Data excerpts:

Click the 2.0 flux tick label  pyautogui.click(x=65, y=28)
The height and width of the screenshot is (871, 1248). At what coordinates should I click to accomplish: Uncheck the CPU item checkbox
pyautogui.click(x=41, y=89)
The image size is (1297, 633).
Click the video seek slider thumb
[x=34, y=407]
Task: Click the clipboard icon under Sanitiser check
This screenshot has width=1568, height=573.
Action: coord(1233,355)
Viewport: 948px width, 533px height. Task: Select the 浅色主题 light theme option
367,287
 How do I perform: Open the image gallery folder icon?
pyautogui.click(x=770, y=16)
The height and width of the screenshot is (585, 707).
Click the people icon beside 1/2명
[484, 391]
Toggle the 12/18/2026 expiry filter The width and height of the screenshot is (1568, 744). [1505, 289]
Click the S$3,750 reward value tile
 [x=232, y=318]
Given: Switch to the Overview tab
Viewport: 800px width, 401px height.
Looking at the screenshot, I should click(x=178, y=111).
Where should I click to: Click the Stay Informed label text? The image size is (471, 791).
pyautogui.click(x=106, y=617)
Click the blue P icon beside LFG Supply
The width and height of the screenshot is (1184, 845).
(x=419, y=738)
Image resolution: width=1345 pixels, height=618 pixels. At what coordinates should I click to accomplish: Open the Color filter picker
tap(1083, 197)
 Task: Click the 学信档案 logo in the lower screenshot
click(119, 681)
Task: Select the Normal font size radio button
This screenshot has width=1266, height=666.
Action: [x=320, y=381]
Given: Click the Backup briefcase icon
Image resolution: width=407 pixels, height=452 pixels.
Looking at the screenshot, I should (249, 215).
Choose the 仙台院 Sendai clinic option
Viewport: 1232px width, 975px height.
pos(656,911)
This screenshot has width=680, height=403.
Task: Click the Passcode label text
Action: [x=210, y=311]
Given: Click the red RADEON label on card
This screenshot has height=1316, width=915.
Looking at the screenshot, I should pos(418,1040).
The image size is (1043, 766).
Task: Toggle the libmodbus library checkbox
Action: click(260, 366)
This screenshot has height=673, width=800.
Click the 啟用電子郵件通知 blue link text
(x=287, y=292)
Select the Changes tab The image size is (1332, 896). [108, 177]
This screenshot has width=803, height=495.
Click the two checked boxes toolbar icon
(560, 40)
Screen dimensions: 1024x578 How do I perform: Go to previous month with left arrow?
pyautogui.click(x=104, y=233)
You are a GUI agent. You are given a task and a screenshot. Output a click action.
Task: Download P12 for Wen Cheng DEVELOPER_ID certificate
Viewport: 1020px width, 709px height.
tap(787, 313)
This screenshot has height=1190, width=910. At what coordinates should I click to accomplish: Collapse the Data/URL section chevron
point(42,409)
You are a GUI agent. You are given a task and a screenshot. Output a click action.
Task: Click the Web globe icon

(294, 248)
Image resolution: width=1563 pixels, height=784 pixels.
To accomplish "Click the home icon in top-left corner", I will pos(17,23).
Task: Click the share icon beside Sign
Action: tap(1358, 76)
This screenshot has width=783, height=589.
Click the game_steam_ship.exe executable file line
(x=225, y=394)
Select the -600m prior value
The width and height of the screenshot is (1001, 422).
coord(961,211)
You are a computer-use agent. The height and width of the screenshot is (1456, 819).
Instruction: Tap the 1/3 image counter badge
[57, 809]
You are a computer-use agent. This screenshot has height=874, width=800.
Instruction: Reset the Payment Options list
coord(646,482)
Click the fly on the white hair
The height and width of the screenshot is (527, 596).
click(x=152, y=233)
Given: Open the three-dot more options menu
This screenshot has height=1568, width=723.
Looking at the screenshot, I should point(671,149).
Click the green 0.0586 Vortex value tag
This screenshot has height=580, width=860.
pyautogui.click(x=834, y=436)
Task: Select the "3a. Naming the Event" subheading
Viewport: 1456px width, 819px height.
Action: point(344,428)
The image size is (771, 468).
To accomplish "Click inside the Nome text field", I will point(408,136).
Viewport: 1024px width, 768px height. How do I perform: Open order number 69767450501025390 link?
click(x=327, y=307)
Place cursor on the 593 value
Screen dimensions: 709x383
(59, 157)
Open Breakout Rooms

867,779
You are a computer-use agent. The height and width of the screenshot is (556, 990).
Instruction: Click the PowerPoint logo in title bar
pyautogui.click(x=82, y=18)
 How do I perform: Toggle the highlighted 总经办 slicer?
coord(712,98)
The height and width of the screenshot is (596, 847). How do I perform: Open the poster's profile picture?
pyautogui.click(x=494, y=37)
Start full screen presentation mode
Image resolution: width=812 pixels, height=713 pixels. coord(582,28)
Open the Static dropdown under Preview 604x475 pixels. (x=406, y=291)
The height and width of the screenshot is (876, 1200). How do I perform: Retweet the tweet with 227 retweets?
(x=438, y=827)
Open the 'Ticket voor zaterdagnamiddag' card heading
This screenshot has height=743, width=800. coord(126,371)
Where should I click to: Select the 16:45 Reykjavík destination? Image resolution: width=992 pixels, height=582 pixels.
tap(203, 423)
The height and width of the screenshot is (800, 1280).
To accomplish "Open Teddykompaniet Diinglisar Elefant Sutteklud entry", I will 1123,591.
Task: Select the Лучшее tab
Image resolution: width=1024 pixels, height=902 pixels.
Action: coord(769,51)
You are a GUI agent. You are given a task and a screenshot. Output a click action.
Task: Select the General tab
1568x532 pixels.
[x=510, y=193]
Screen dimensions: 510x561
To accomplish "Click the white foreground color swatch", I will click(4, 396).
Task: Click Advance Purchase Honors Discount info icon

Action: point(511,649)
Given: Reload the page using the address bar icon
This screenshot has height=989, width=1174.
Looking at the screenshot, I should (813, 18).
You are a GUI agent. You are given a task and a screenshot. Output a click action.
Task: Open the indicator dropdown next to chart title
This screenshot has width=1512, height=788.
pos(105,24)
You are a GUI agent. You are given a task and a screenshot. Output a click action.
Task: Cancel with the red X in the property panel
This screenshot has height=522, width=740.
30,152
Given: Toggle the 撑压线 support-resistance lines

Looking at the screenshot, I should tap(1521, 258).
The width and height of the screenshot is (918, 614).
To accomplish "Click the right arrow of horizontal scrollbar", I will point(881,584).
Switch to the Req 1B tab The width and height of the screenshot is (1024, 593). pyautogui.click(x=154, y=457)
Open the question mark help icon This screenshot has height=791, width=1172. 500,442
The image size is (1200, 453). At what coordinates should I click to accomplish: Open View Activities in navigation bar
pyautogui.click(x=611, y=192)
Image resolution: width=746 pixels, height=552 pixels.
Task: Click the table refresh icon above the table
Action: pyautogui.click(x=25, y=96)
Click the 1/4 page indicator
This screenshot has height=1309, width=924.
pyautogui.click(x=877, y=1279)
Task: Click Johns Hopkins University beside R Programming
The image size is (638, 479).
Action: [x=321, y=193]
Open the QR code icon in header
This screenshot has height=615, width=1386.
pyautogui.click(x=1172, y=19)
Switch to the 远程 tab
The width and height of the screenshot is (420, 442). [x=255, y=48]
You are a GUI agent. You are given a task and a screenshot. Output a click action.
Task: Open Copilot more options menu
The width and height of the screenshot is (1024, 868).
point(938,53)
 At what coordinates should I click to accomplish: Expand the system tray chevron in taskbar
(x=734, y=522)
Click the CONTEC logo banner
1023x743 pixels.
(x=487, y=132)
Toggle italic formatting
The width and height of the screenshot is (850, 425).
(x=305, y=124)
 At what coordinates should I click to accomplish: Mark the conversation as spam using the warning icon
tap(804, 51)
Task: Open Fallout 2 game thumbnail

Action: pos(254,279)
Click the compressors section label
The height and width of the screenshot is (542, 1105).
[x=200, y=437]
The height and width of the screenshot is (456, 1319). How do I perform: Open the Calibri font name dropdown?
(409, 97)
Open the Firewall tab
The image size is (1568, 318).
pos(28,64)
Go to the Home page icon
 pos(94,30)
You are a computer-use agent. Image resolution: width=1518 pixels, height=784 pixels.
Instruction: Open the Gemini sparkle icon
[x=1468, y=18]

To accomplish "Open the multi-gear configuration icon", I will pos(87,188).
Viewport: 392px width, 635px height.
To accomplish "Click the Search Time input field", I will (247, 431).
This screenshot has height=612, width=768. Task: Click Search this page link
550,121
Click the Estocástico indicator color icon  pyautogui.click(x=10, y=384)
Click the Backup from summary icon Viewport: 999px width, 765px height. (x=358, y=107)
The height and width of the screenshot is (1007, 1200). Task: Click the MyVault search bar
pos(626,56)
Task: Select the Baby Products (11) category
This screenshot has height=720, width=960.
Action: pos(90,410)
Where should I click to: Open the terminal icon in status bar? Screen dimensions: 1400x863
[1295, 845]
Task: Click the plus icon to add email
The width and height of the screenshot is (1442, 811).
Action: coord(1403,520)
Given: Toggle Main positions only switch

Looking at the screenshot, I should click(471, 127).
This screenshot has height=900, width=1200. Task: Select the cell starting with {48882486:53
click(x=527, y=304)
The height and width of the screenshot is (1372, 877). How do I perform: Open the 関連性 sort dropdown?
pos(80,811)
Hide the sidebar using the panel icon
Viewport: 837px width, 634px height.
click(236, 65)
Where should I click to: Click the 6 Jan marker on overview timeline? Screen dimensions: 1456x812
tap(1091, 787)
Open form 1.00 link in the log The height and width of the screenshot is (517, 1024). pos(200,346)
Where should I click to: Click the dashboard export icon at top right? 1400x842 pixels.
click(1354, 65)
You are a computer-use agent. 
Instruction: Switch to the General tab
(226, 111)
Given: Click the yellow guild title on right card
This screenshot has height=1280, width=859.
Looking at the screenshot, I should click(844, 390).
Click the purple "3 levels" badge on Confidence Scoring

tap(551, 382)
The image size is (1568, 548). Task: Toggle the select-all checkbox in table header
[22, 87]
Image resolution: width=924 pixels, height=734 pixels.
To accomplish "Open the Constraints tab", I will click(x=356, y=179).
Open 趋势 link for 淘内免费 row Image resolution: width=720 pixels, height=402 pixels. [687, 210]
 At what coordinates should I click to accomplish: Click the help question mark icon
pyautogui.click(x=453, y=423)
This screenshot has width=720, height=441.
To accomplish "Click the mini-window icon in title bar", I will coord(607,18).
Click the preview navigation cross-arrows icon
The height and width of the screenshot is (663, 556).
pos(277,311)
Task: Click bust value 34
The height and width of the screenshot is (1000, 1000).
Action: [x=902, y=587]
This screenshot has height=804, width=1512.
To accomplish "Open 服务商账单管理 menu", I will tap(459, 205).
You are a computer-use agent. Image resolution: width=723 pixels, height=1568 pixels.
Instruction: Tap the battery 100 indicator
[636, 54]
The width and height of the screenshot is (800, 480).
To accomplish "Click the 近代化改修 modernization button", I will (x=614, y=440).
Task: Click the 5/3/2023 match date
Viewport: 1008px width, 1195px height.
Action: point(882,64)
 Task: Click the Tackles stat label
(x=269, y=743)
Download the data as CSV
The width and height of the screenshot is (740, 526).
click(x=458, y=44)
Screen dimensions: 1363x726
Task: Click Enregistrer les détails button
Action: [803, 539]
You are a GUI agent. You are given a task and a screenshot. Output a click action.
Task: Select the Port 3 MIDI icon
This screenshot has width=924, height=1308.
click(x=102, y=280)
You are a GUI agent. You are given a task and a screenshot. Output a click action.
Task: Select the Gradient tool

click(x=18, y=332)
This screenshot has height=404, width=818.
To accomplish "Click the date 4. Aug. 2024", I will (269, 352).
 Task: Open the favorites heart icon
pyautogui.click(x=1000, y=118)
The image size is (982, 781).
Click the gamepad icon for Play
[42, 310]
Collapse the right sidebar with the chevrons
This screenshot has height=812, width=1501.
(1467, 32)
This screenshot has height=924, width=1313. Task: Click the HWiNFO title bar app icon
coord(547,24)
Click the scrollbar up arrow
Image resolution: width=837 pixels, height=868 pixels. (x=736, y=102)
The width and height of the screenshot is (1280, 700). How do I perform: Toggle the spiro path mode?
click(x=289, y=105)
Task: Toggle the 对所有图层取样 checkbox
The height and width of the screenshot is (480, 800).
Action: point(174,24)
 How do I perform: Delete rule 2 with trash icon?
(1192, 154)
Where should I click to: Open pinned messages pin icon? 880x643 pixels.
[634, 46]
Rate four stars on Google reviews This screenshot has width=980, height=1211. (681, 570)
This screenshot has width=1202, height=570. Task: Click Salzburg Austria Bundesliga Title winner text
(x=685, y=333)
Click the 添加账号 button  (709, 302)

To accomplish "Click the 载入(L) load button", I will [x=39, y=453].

**What you are asked to do**
Above are the records. Print exactly, and only, the lines from the line with "Go to the Home page icon" to the line with "Click the Estocástico", both inclusive.

**Output**
Go to the Home page icon
 pos(94,30)
You are a computer-use agent. Image resolution: width=1518 pixels, height=784 pixels.
Instruction: Open the Gemini sparkle icon
[x=1468, y=18]

To accomplish "Open the multi-gear configuration icon", I will pos(87,188).
Viewport: 392px width, 635px height.
To accomplish "Click the Search Time input field", I will (247, 431).
This screenshot has height=612, width=768. Task: Click Search this page link
550,121
Click the Estocástico indicator color icon  pyautogui.click(x=10, y=384)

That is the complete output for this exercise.